February 8, 2011

Pollution Cutbacks Could Lower Health Risks In Beijing

A study suggested Tuesday that if China continued with pollution cutbacks implemented during the 2008 Olympic Games, Beijing residents could see their lifetime lung cancer risk cut in half.

The study said that could translate to 10,000 fewer cases of lung cancer.

The study, which was published in the journal Environmental Health Perspectives by researchers from Peking University in Beijing and Oregon State University, focused on pollutants called PAHs that arise from coal-burning, wood stoves and cars.

The research was among the first to examine how pollution control could impact the health of people in China.  The country emits the most PAHs of any country in the world, followed by India and the U.S.

"PAH pollution was definitely reduced by the actions China took during the 2008 Olympics, such as restricting vehicle use, decreasing coal combustion and closing some pollution-emitting factories," said Staci Simonich, an associate professor of chemistry and environmental toxicology at Oregon State University.

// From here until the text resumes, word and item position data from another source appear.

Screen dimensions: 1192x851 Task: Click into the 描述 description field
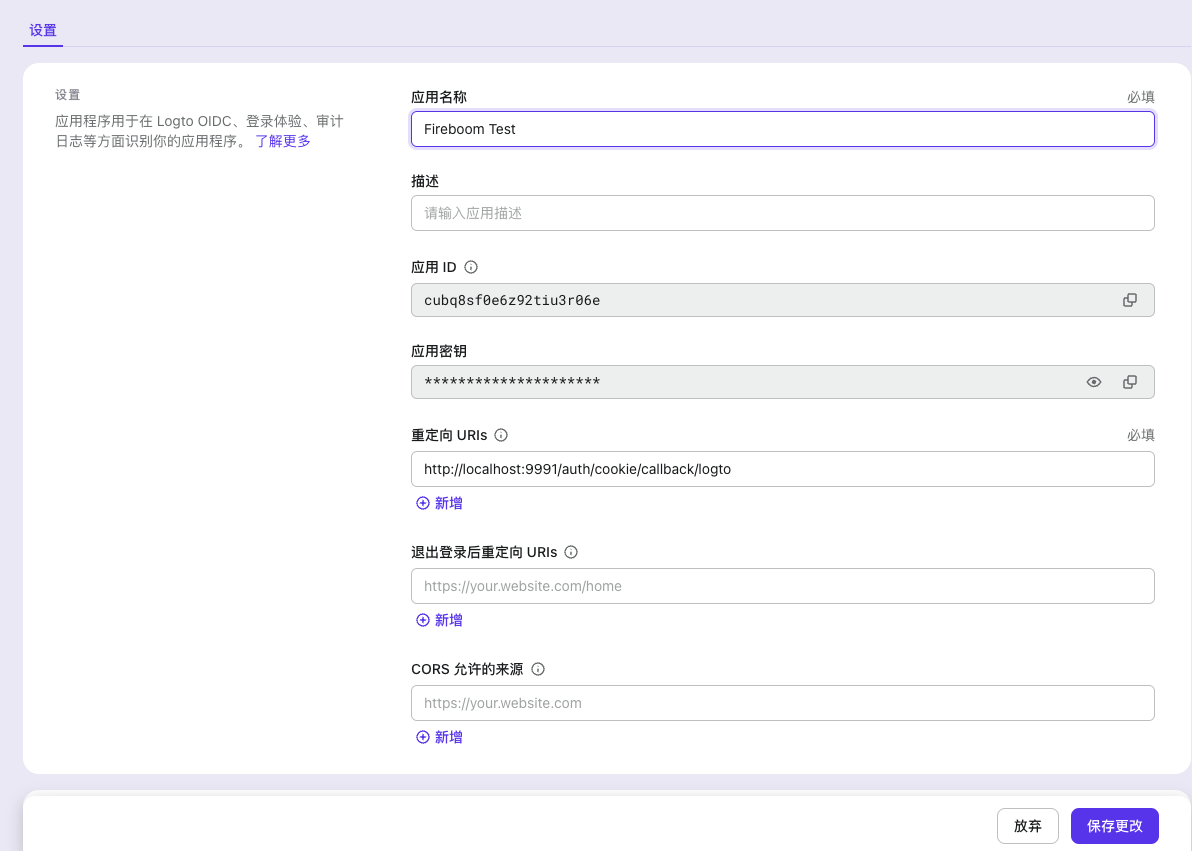pos(782,213)
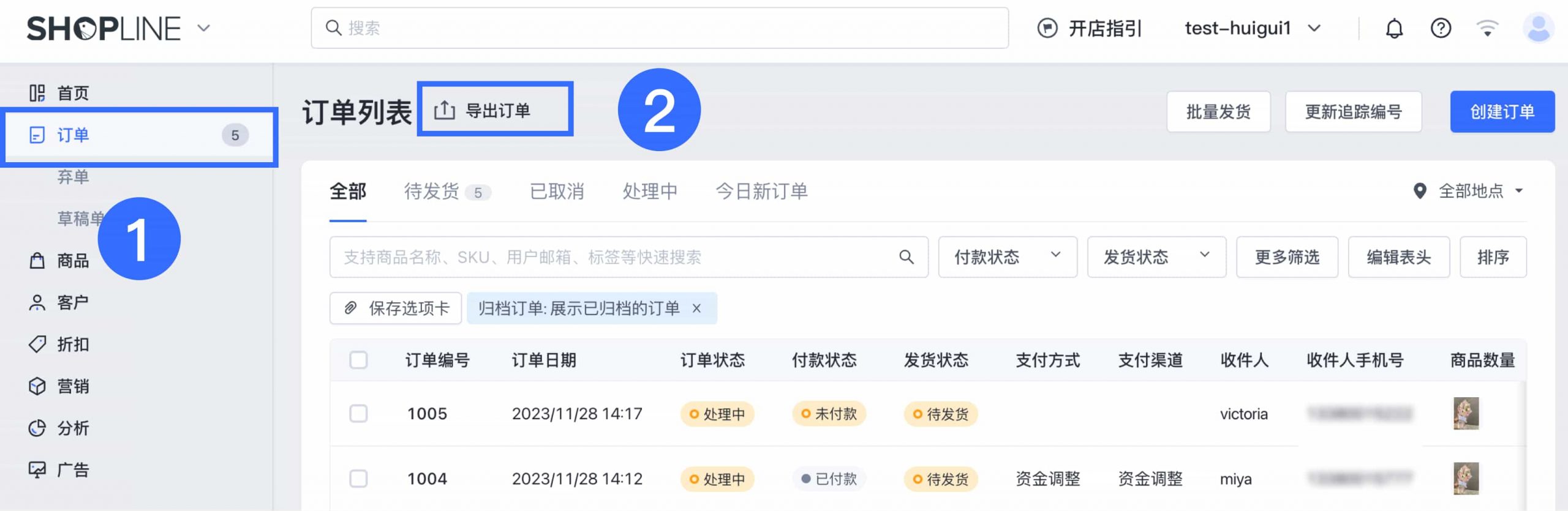Check the order 1005 checkbox
Screen dimensions: 1568x511
tap(358, 414)
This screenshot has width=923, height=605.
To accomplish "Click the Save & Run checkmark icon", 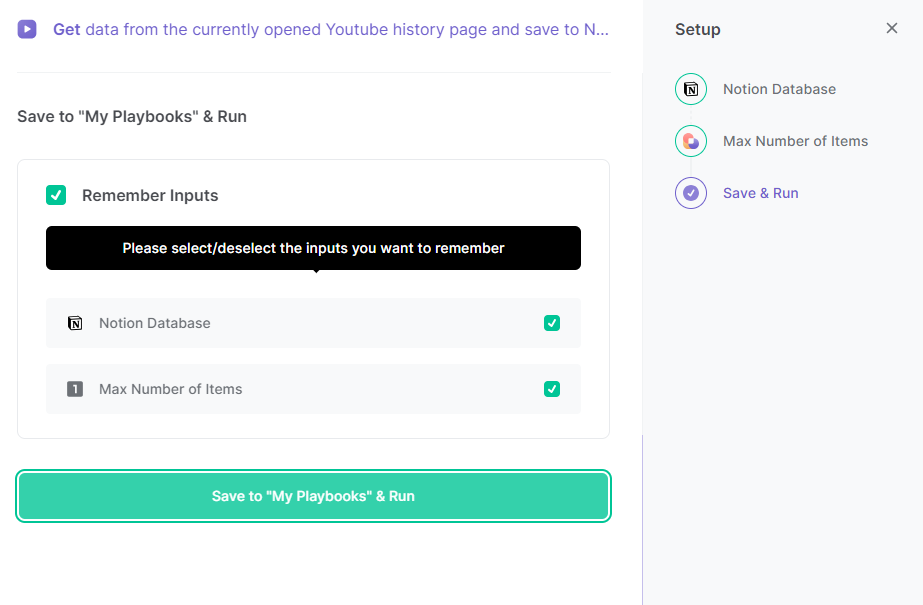I will 691,193.
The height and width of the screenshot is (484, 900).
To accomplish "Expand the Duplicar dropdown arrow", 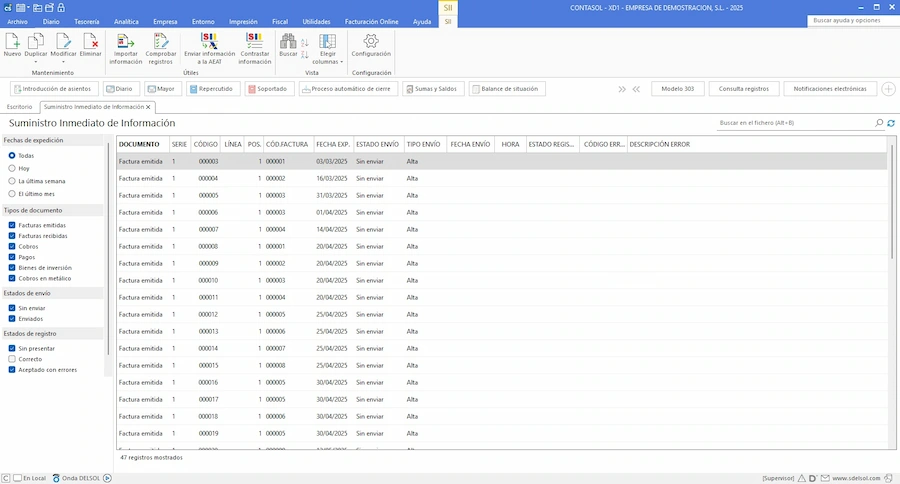I will point(38,61).
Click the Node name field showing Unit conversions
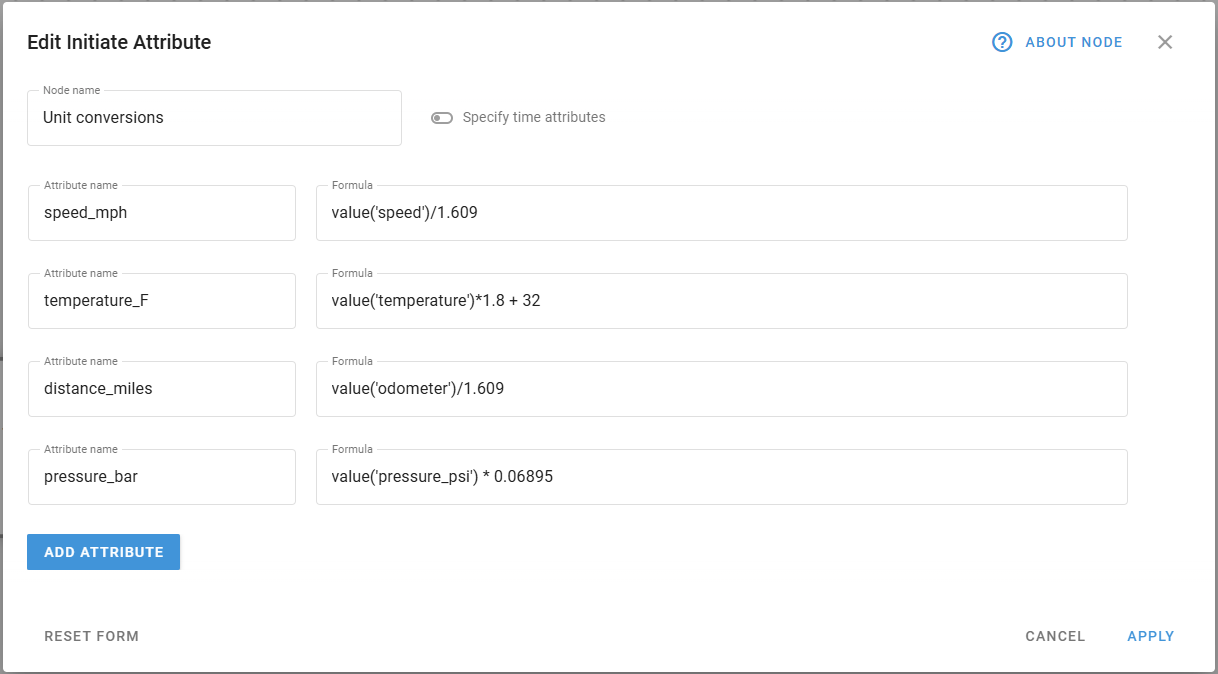 [214, 117]
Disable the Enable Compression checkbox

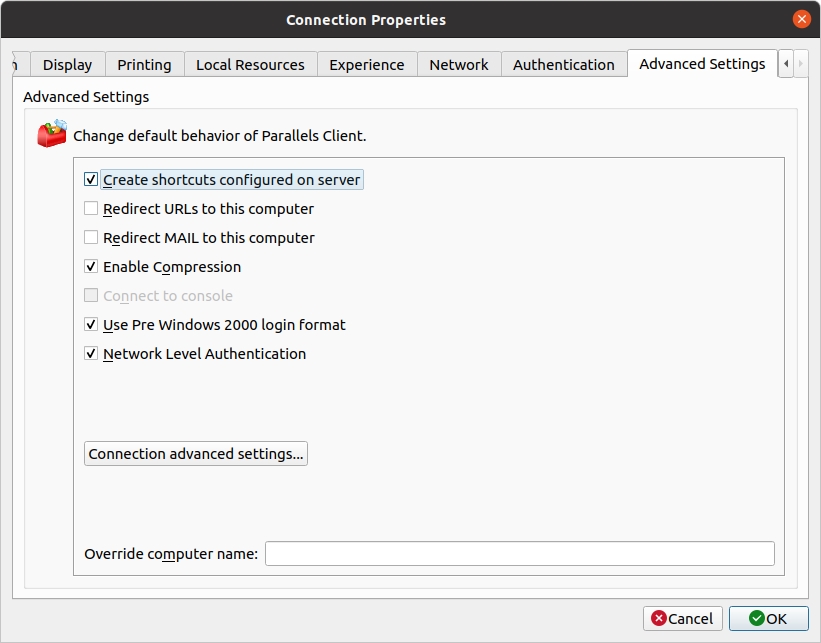point(91,267)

"That's a positive step, and it shows that if such steps were continued it could lead to a significant reduction in cancer risk from these types of pollutants."

However, there are over 3.6 million vehicles in Beijing and the number is rising 13 percent each year.

"Controlling vehicle emissions is key to reducing the inhalation cancer risks due to PAH exposure in Chinese megacities," the study said.

The analysis said that Beijing would see about 21,200 lifetime cases of lung cancer at current levels of PAH pollution.

However, if pollution controls instituted during the Olympics were maintained, that number would jump 11,400.

Some estimates say that 300,000 people die annually in China from heart disease and lung cancer associated with air pollution.

"This is definitely a health concern and one that deserves attention in China by both the government and public," said study co-author Yuling Jia, a postdoctoral research associate at Oregon State University.

According to the Chinese government, Beijing has invested $15 billion in improving air quality since 1998.